Quad One refers to an NCAA classification of wins, which ranks opponents according to their projected tournament seeding. Victories in Quadrant One are classified as those home games won against top-30 opponents, neutral games won against top 50 opponents and away games won against top-75 opponents. The selection committee uses such wins to evaluate a team’s resume and explain its inclusion in or exclusion from the post-season tournament.

“We’re going to have to win some of those to talk about having a shot at that thing,” Brey said.

Photo Courtousey of ND Athletics
Irish graduate student forward Juwan Durham contests an opponents shot during Notre Dame's narrow 80-82 loss to Georgia Tech at McCamish Pavilion on Feb. 6.

Notre Dame has five games left to close the gap on a tournament bid, with Selection Sunday taking place in less than a month on March 14. Currently, six ACC teams are expected to qualify, leaving the Irish, No. 10 in the conference, on the outside looking in. If the Irish miss the tournament, it will be the third consecutive season they’ve done so (excluding 2020 such that March Madness was canceled).

Despite their position in the ACC table, Notre Dame has picked up a few marquee wins this year — notably beating Duke at Cameron Indoor for just the second time in program history, as well as topping Kentucky in Rupp Arena for the first time ever. Brey remarked that the experience his team has helped propel them to victory in each of those cases, a factor that will be critical in finishing the 2020-2021 season strong.

“We’re a little older,” Brey said. “No program has been able to get into much of a consistent rhythm. When young guys can’t get reps and rhythm, it’s really going to show. Old guys can miss some practices.”
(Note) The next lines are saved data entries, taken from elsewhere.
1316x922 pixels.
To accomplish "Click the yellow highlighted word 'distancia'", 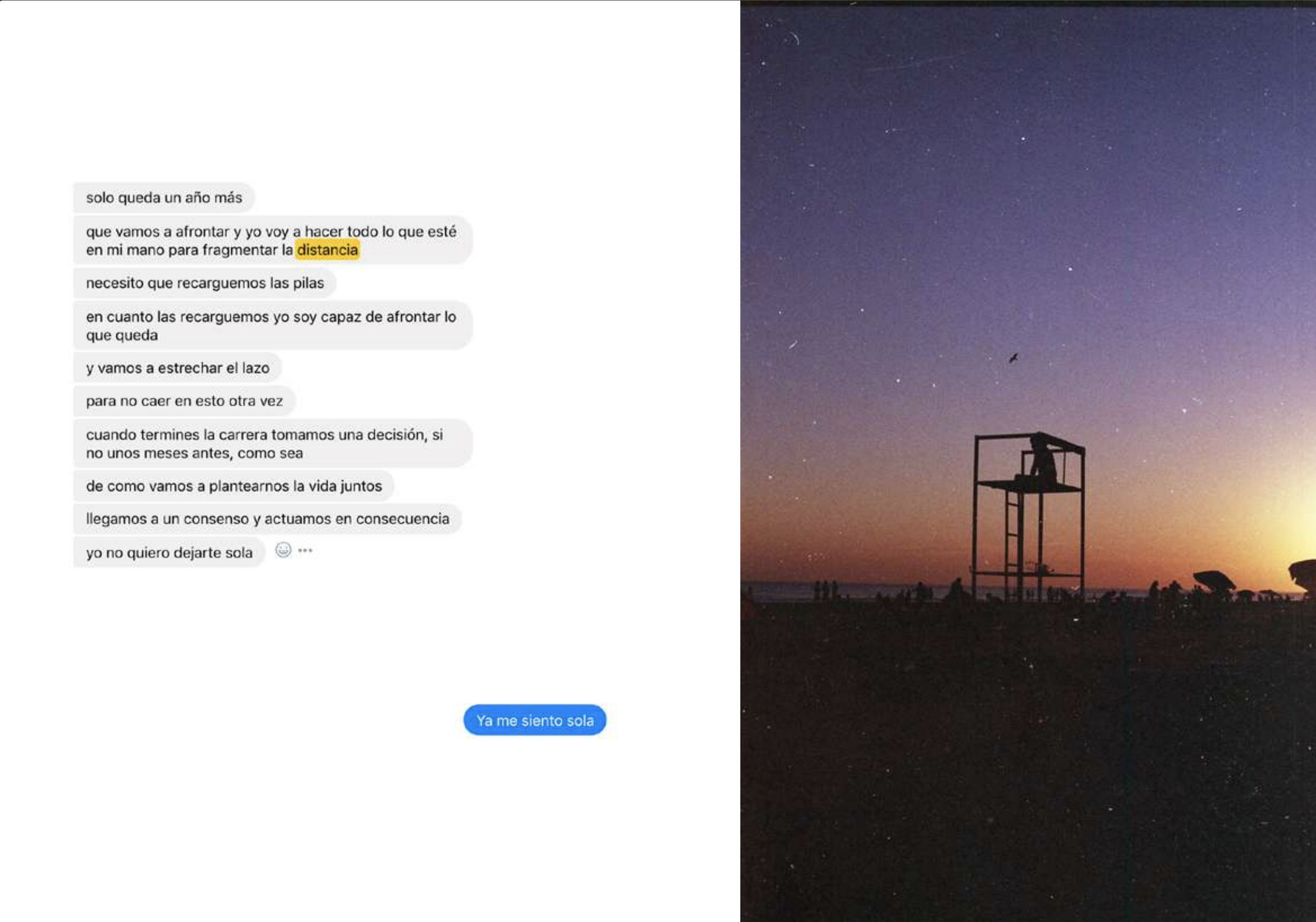I will pos(327,250).
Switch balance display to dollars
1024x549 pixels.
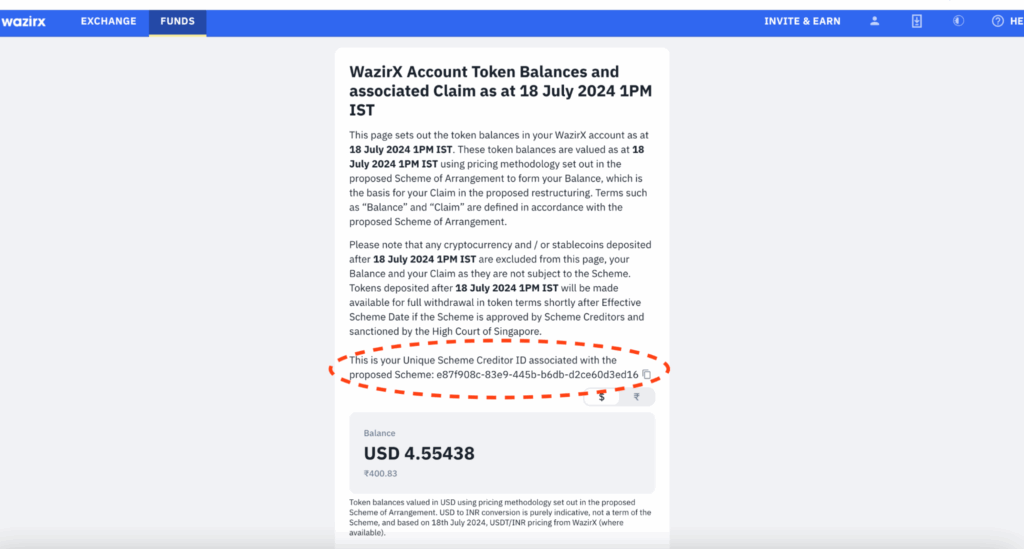coord(601,397)
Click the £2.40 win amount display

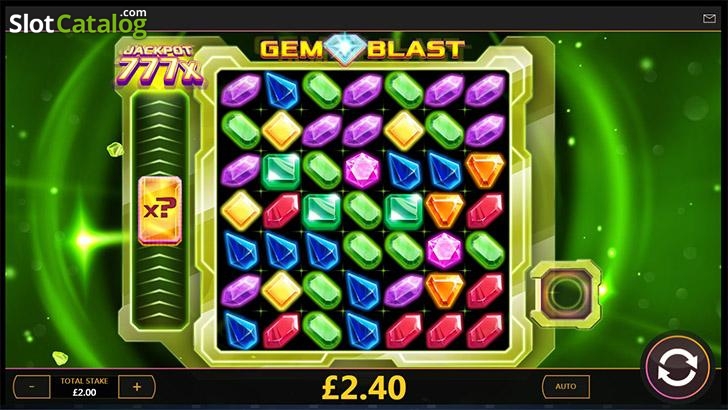point(364,388)
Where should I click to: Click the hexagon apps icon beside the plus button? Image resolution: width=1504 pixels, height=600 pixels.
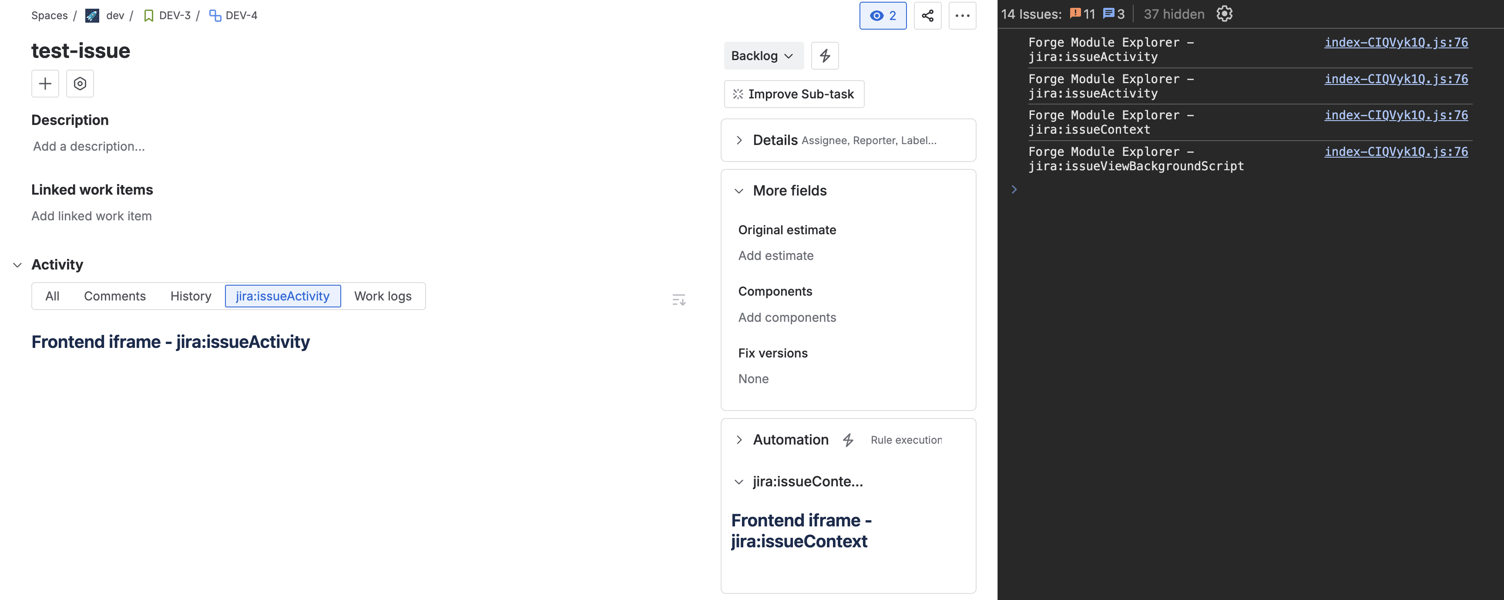[x=80, y=84]
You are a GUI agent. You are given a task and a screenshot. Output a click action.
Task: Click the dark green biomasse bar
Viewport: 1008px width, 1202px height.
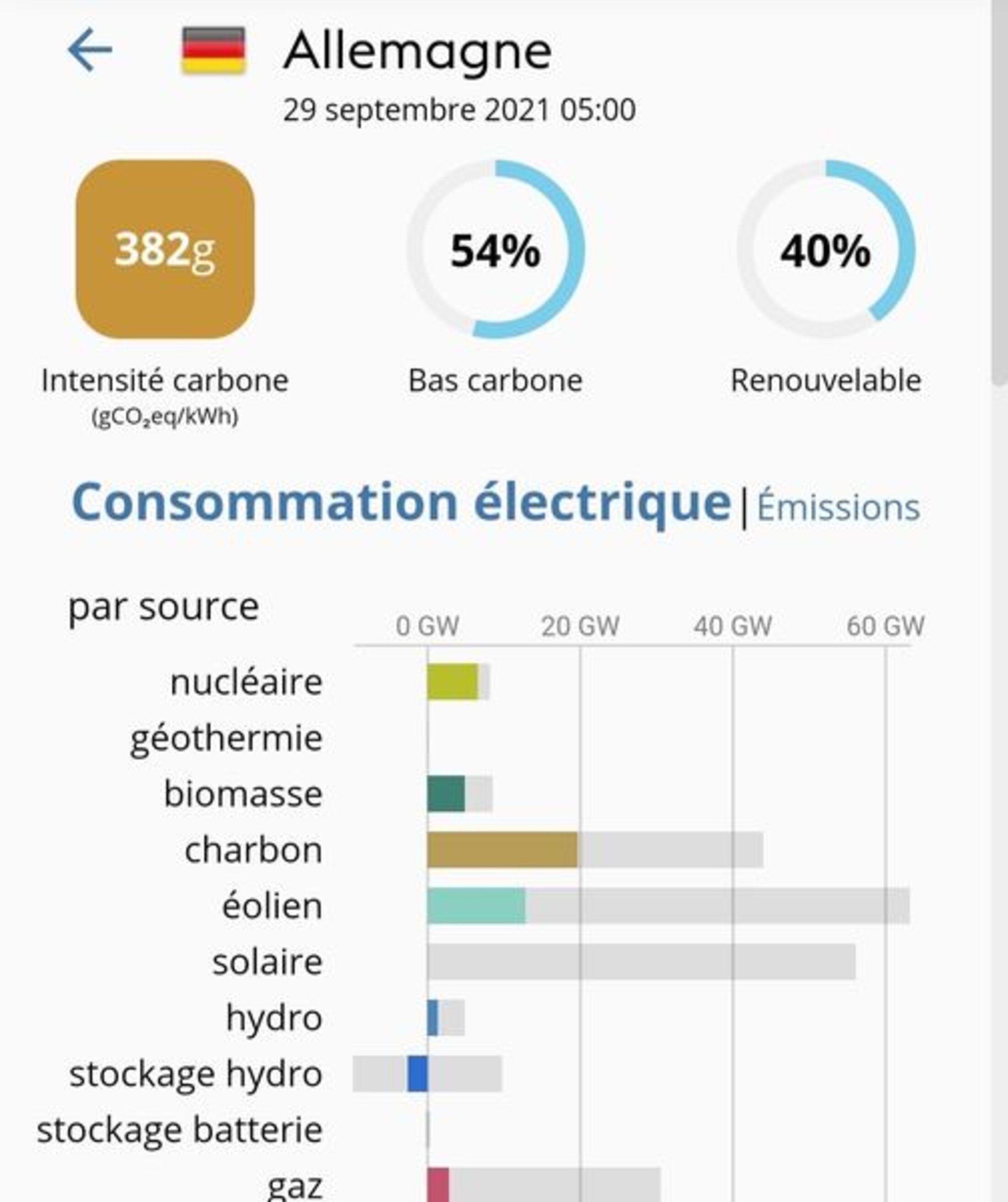(x=446, y=794)
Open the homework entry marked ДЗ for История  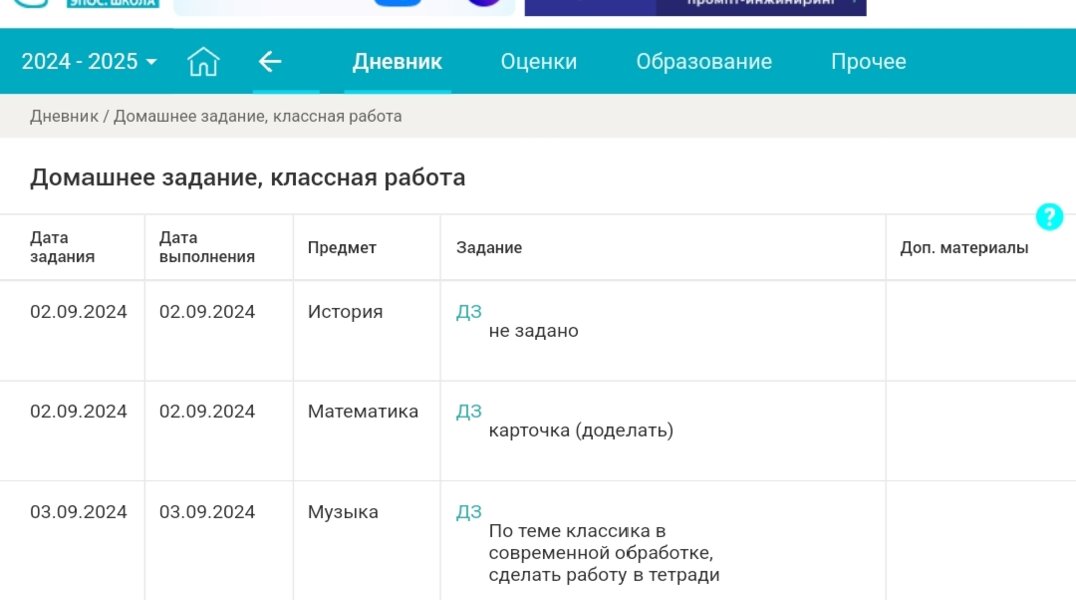click(471, 310)
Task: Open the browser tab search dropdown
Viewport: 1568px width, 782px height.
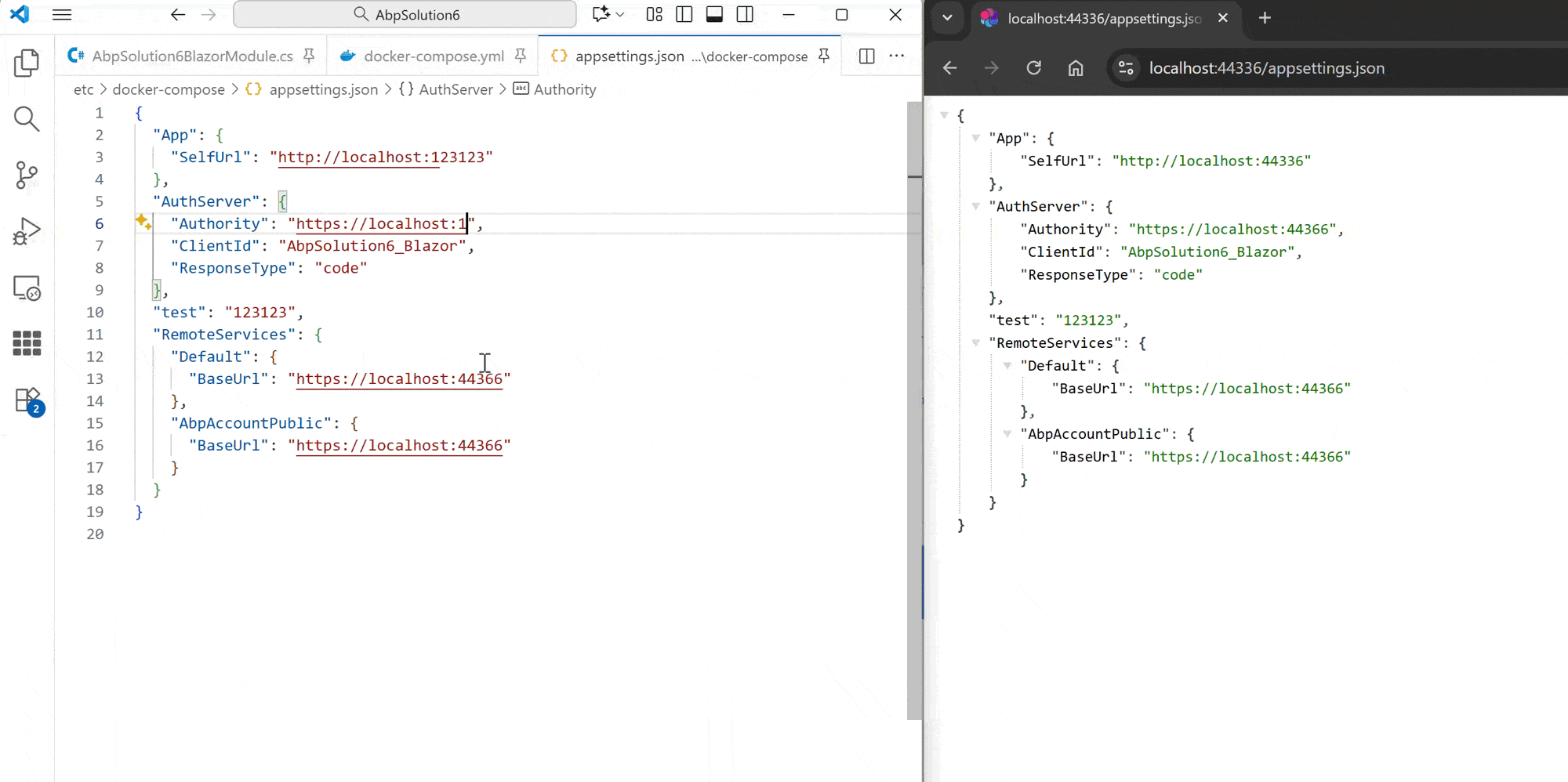Action: 947,18
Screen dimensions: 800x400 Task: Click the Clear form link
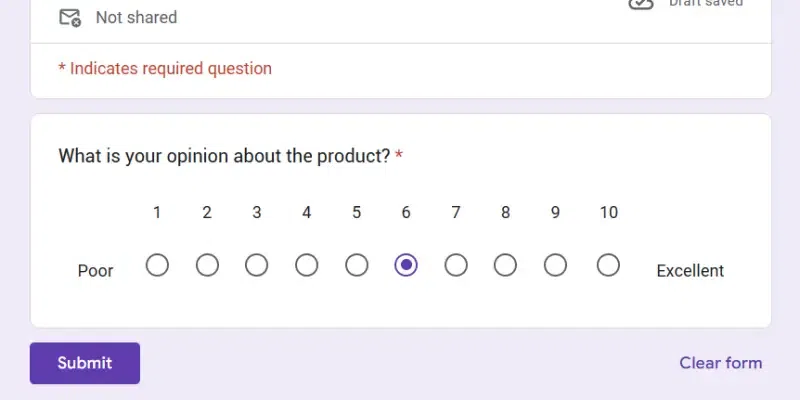(720, 363)
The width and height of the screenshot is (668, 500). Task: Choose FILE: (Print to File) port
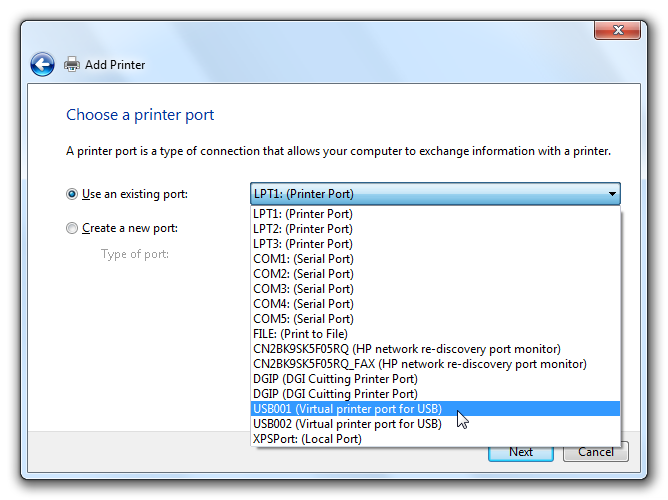pyautogui.click(x=300, y=334)
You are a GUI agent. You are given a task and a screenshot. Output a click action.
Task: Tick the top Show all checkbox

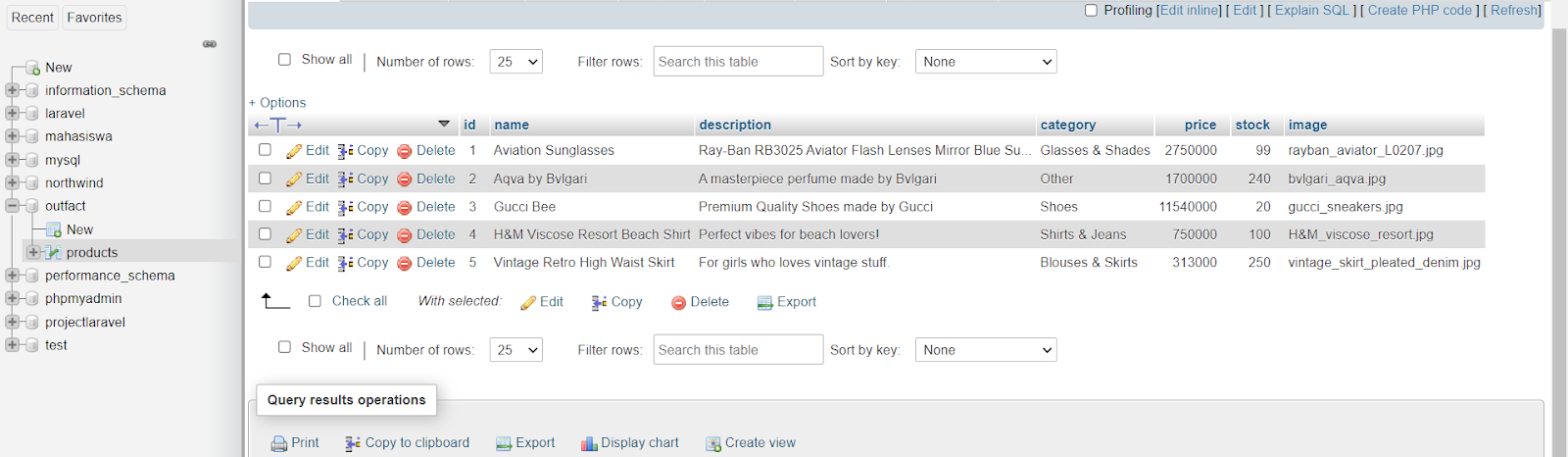[x=284, y=60]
The youngest player in Brey’s seven-man rotation is a junior. His starting five are averaging 31.68 minutes a game. Syracuse faces a similarly thin roster, relying heavily on a six-man rotation, but the Orange lineup includes a more mixed bag age-wise, featuring guys across all age groups.

Coming into the matchup, Syracuse has won six ACC games just as Notre Dame has, but the Orange boast a stronger overall record of 12-6. They are 10-1 at home, having lost to Pittsburgh on a last-second three in early January after leading the entire game. Syracuse is riding a two-game win streak, defeating NC State on the road 77-68 and Boston College at home 75-67.

In terms of common opponents, Syracuse defeated Virginia Tech by 18 four days before the Hokies bested the Irish by 11. Both Notre Dame and Syracuse have beaten Boston College and Miami by 10 or more.

The Irish are 3-1 when playing after cancelled or postponed game and are currently the only team in the country with two players shooting better than .600 on at least 125 field goal attempts — Nate Laszewski with .652 and Juwan Durham with .602. Senior forward Durham leads the entire ACC in field goal percentage during conference play (.633), though Laszewski is the team’s leading scorer, averaging 15.2 points per game. The junior forward is also the team’s leading rebounder, averaging 7.5 a contest. Offensively, the sharp-shooting duo is assisted by junior guard Prentiss Hubb, who’s averaging 14.0 points himself. Hubb leads the team in assists with six a game, having embraced his role as a true point guard, not a shooting guard, in the latter half of the season.

On the other side of the court, Syracuse has a shooting trio of its own in junior forward Alan Griffin, sophomore forward Quincy Guerrier and junior guard Buddy Boeheim, who average 15.8, 15.5 and 14.3 points per game, respectively. At seventh in the conference, the Orange are poised to be the first ACC team out, and among the eight first overall teams out, of the NCAA tournament. Syracuse has played in nine of the last 11 NCAA tournaments, including the last two that have been played.

The meeting between Notre Dame and Syracuse in the Carrier Dome on Saturday will be each team’s chance to close in on a spot in the Madness. Tipoff is scheduled for 2 p.m.